▶ [ACTIVITY] Copy every entry. Do not alter a single word.

--------------------------------------------------

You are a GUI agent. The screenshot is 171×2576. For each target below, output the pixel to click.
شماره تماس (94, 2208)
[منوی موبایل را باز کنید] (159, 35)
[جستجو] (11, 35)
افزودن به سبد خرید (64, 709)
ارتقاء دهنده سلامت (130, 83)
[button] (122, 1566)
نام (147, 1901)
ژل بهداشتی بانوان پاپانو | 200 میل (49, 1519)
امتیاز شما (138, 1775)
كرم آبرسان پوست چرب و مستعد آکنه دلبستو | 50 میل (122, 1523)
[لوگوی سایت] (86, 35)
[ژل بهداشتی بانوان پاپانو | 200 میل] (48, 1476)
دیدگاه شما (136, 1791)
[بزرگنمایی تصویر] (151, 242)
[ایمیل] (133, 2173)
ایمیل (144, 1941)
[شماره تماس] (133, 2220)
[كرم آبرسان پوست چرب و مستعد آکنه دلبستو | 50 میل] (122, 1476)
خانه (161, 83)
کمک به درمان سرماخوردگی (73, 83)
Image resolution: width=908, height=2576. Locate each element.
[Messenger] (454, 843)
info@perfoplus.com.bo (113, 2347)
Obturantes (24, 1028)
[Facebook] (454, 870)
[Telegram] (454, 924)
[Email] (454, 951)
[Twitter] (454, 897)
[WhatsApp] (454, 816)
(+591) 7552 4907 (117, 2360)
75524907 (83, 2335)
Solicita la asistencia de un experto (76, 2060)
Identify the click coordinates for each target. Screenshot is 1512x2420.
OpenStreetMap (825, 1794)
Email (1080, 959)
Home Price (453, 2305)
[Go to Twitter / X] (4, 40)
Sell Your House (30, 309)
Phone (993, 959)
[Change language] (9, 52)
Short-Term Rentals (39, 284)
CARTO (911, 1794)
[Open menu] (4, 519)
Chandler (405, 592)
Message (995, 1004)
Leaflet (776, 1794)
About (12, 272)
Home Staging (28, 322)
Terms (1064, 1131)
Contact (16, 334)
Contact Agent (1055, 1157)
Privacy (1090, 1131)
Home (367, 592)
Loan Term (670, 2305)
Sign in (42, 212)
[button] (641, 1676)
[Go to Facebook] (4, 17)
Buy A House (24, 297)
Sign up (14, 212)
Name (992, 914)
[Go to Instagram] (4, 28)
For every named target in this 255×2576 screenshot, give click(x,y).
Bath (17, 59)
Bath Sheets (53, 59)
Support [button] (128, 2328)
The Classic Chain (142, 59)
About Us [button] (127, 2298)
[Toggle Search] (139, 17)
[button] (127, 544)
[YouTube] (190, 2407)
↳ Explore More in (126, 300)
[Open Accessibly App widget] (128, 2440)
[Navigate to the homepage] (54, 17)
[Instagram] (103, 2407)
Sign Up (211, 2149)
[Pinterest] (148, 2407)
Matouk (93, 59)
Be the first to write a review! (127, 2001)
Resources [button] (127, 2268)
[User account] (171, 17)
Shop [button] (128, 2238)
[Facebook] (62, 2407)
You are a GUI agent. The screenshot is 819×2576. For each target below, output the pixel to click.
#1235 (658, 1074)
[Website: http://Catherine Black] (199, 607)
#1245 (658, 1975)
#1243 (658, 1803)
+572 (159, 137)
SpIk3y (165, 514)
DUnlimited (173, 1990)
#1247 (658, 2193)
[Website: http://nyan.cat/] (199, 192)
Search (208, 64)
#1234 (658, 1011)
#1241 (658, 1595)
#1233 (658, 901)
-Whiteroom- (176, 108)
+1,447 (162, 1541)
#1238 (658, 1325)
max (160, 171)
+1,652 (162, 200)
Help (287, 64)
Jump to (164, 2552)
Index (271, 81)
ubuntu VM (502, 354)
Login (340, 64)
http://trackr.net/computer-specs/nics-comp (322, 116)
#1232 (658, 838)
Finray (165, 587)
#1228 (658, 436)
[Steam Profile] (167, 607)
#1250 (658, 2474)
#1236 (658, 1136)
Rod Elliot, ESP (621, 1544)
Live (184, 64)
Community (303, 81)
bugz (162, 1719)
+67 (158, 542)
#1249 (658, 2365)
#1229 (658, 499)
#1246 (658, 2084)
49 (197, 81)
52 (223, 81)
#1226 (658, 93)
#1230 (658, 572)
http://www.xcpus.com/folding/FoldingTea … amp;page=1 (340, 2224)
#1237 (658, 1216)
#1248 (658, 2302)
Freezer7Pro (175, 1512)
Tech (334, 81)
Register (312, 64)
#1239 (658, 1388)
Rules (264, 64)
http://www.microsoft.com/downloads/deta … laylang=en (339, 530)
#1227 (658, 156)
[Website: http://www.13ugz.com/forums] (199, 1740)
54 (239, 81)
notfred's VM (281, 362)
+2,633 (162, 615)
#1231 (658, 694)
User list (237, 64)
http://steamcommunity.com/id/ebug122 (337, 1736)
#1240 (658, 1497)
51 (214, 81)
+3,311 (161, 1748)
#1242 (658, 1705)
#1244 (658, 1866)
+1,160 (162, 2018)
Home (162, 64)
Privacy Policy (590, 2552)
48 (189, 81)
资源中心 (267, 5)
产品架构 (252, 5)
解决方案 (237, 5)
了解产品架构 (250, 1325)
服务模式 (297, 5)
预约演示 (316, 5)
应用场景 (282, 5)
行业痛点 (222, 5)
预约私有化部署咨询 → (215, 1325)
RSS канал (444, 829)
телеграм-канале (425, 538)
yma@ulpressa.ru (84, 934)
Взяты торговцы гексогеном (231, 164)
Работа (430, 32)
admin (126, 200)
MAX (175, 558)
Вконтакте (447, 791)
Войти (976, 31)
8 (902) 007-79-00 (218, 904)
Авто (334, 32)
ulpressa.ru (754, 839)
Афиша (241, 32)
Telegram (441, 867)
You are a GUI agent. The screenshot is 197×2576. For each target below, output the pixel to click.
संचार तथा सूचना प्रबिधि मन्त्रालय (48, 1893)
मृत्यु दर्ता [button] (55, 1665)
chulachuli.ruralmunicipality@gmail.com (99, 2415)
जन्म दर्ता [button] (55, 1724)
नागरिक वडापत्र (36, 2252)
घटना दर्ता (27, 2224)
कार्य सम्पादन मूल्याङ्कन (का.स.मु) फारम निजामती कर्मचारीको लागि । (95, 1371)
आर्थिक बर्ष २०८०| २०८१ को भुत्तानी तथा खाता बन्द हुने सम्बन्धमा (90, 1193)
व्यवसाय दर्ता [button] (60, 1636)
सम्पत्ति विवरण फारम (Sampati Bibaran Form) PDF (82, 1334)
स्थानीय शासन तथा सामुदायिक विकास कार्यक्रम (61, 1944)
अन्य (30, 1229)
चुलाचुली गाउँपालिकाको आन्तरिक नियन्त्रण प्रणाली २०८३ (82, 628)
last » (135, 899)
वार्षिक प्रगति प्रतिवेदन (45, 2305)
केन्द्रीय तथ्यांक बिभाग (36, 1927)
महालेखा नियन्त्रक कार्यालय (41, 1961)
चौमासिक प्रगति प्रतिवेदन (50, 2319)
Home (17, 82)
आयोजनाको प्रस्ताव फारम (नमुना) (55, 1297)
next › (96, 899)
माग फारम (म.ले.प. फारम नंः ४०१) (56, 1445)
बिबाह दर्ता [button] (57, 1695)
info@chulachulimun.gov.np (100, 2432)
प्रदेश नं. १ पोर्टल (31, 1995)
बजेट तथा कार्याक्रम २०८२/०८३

--------------------------------------------------

▶ [RESULT OF THE EXERCISE]
You are a GUI agent. The screenshot is 171×2576. For each target below, output the pixel to click.
شماره تماس (94, 2208)
[منوی موبایل را باز کنید] (159, 35)
[جستجو] (11, 35)
افزودن به سبد خرید (64, 709)
ارتقاء دهنده سلامت (130, 83)
[button] (122, 1566)
نام (147, 1901)
ژل بهداشتی بانوان پاپانو | 200 میل (49, 1519)
امتیاز شما (138, 1775)
كرم آبرسان پوست چرب و مستعد آکنه دلبستو | 50 میل (122, 1523)
[لوگوی سایت] (86, 35)
[ژل بهداشتی بانوان پاپانو | 200 میل] (48, 1476)
دیدگاه شما (136, 1791)
[بزرگنمایی تصویر] (151, 242)
[ایمیل] (133, 2173)
ایمیل (144, 1941)
[شماره تماس] (133, 2220)
[كرم آبرسان پوست چرب و مستعد آکنه دلبستو | 50 میل] (122, 1476)
خانه (161, 83)
کمک به درمان سرماخوردگی (73, 83)
Image resolution: width=908, height=2576. Locate each element.
[Messenger] (454, 843)
info@perfoplus.com.bo (113, 2347)
Obturantes (24, 1028)
[Facebook] (454, 870)
[Telegram] (454, 924)
[Email] (454, 951)
[Twitter] (454, 897)
[WhatsApp] (454, 816)
(+591) 7552 4907 (117, 2360)
75524907 (83, 2335)
Solicita la asistencia de un experto (76, 2060)
Identify the click coordinates for each target. Screenshot is 1512x2420.
OpenStreetMap (825, 1794)
Email (1080, 959)
Home Price (453, 2305)
[Go to Twitter / X] (4, 40)
Sell Your House (30, 309)
Phone (993, 959)
[Change language] (9, 52)
Short-Term Rentals (39, 284)
CARTO (911, 1794)
[Open menu] (4, 519)
Chandler (405, 592)
Message (995, 1004)
Leaflet (776, 1794)
About (12, 272)
Home Staging (28, 322)
Terms (1064, 1131)
Contact (16, 334)
Contact Agent (1055, 1157)
Privacy (1090, 1131)
Home (367, 592)
Loan Term (670, 2305)
Sign in (42, 212)
[button] (641, 1676)
[Go to Facebook] (4, 17)
Buy A House (24, 297)
Sign up (14, 212)
Name (992, 914)
[Go to Instagram] (4, 28)
For every named target in this 255×2576 screenshot, give click(x,y).
Bath (17, 59)
Bath Sheets (53, 59)
Support [button] (128, 2328)
The Classic Chain (142, 59)
About Us [button] (127, 2298)
[Toggle Search] (139, 17)
[button] (127, 544)
[YouTube] (190, 2407)
↳ Explore More in (126, 300)
[Open Accessibly App widget] (128, 2440)
[Navigate to the homepage] (54, 17)
[Instagram] (103, 2407)
Sign Up (211, 2149)
[Pinterest] (148, 2407)
Matouk (93, 59)
Be the first to write a review! (127, 2001)
Resources [button] (127, 2268)
[User account] (171, 17)
Shop [button] (128, 2238)
[Facebook] (62, 2407)
You are a GUI agent. The screenshot is 819×2576. For each target below, output the pixel to click.
#1235 (658, 1074)
[Website: http://Catherine Black] (199, 607)
#1245 (658, 1975)
#1243 (658, 1803)
+572 (159, 137)
SpIk3y (165, 514)
DUnlimited (173, 1990)
#1247 (658, 2193)
[Website: http://nyan.cat/] (199, 192)
Search (208, 64)
#1234 (658, 1011)
#1241 (658, 1595)
#1233 (658, 901)
-Whiteroom- (176, 108)
+1,447 (162, 1541)
#1238 (658, 1325)
max (160, 171)
+1,652 (162, 200)
Help (287, 64)
Jump to (164, 2552)
Index (271, 81)
ubuntu VM (502, 354)
Login (340, 64)
http://trackr.net/computer-specs/nics-comp (322, 116)
#1232 (658, 838)
Finray (165, 587)
#1228 (658, 436)
[Steam Profile] (167, 607)
#1250 (658, 2474)
#1236 (658, 1136)
Rod Elliot, ESP (621, 1544)
Live (184, 64)
Community (303, 81)
bugz (162, 1719)
+67 (158, 542)
#1249 (658, 2365)
#1229 (658, 499)
#1246 (658, 2084)
49 (197, 81)
52 (223, 81)
#1226 (658, 93)
#1230 (658, 572)
http://www.xcpus.com/folding/FoldingTea … amp;page=1 (340, 2224)
#1237 (658, 1216)
#1248 (658, 2302)
Freezer7Pro (175, 1512)
Tech (334, 81)
Register (312, 64)
#1239 (658, 1388)
Rules (264, 64)
http://www.microsoft.com/downloads/deta … laylang=en (339, 530)
#1227 (658, 156)
[Website: http://www.13ugz.com/forums] (199, 1740)
54 (239, 81)
notfred's VM (281, 362)
+2,633 (162, 615)
#1231 (658, 694)
User list (237, 64)
http://steamcommunity.com/id/ebug122 (337, 1736)
#1240 (658, 1497)
51 (214, 81)
+3,311 (161, 1748)
#1242 (658, 1705)
#1244 (658, 1866)
+1,160 (162, 2018)
Home (162, 64)
Privacy Policy (590, 2552)
48 (189, 81)
资源中心 (267, 5)
产品架构 (252, 5)
解决方案 (237, 5)
了解产品架构 (250, 1325)
服务模式 (297, 5)
预约演示 (316, 5)
应用场景 (282, 5)
行业痛点 (222, 5)
预约私有化部署咨询 → (215, 1325)
RSS канал (444, 829)
телеграм-канале (425, 538)
yma@ulpressa.ru (84, 934)
Взяты торговцы гексогеном (231, 164)
Работа (430, 32)
admin (126, 200)
MAX (175, 558)
Вконтакте (447, 791)
Войти (976, 31)
8 (902) 007-79-00 (218, 904)
Авто (334, 32)
ulpressa.ru (754, 839)
Афиша (241, 32)
Telegram (441, 867)
You are a GUI agent. The screenshot is 197×2576. For each target below, output the pixel to click.
संचार तथा सूचना प्रबिधि मन्त्रालय (48, 1893)
मृत्यु दर्ता [button] (55, 1665)
chulachuli.ruralmunicipality@gmail.com (99, 2415)
जन्म दर्ता [button] (55, 1724)
नागरिक वडापत्र (36, 2252)
घटना दर्ता (27, 2224)
कार्य सम्पादन मूल्याङ्कन (का.स.मु) फारम निजामती कर्मचारीको लागि । (95, 1371)
आर्थिक बर्ष २०८०| २०८१ को भुत्तानी तथा खाता बन्द हुने सम्बन्धमा (90, 1193)
व्यवसाय दर्ता [button] (60, 1636)
सम्पत्ति विवरण फारम (Sampati Bibaran Form) PDF (82, 1334)
स्थानीय शासन तथा सामुदायिक विकास कार्यक्रम (61, 1944)
अन्य (30, 1229)
चुलाचुली गाउँपालिकाको आन्तरिक नियन्त्रण प्रणाली २०८३ (82, 628)
last » (135, 899)
वार्षिक प्रगति प्रतिवेदन (45, 2305)
केन्द्रीय तथ्यांक बिभाग (36, 1927)
महालेखा नियन्त्रक कार्यालय (41, 1961)
चौमासिक प्रगति प्रतिवेदन (50, 2319)
Home (17, 82)
आयोजनाको प्रस्ताव फारम (नमुना) (55, 1297)
next › (96, 899)
माग फारम (म.ले.प. फारम नंः ४०१) (56, 1445)
बिबाह दर्ता [button] (57, 1695)
info@chulachulimun.gov.np (100, 2432)
प्रदेश नं. १ पोर्टल (31, 1995)
बजेट तथा कार्याक्रम २०८२/०८३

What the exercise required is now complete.